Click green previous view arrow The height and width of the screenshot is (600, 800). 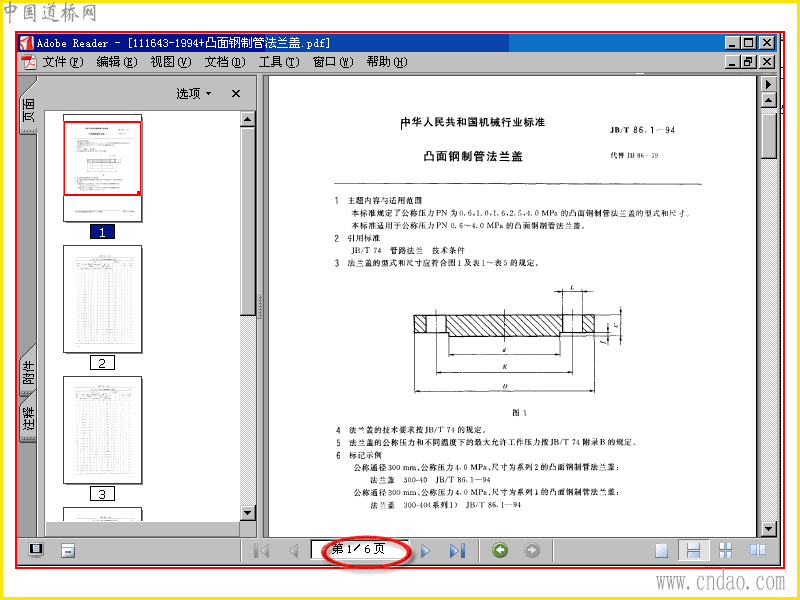(x=500, y=550)
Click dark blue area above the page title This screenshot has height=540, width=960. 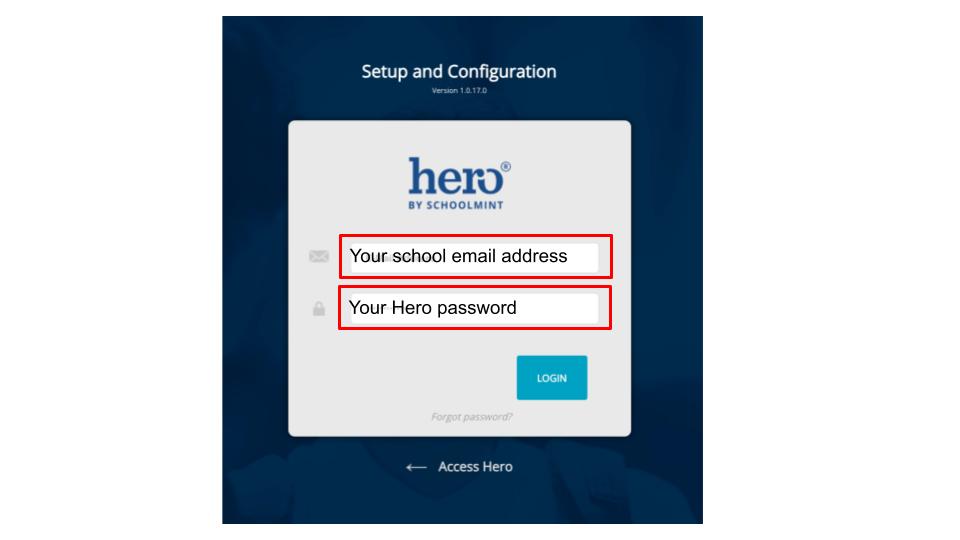[x=460, y=35]
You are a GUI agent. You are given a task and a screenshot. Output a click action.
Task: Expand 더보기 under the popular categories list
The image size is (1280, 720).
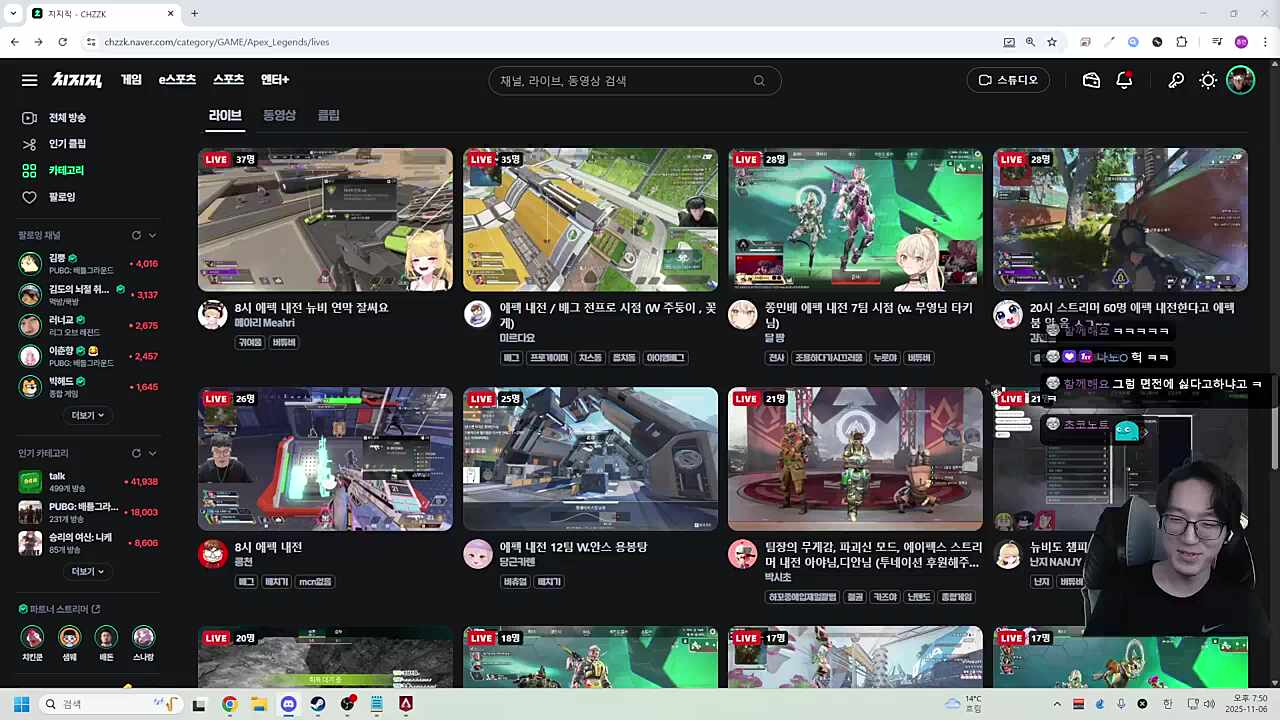pyautogui.click(x=87, y=571)
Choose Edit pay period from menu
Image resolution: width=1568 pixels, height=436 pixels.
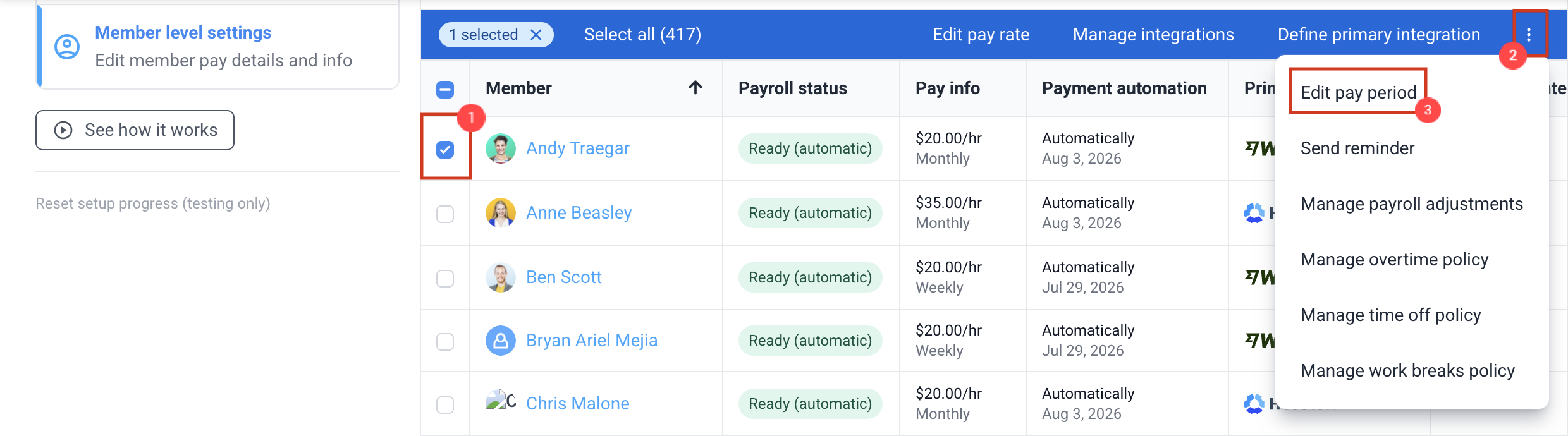point(1358,93)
══════
_ASSIGNED TASK_.
What you write must match, line for line, the lines from the one with "Image resolution: width=1568" through the last line of the data above, minus the pictures.

_PROBLEM SOLUTION_.
Image resolution: width=1568 pixels, height=436 pixels.
point(1358,93)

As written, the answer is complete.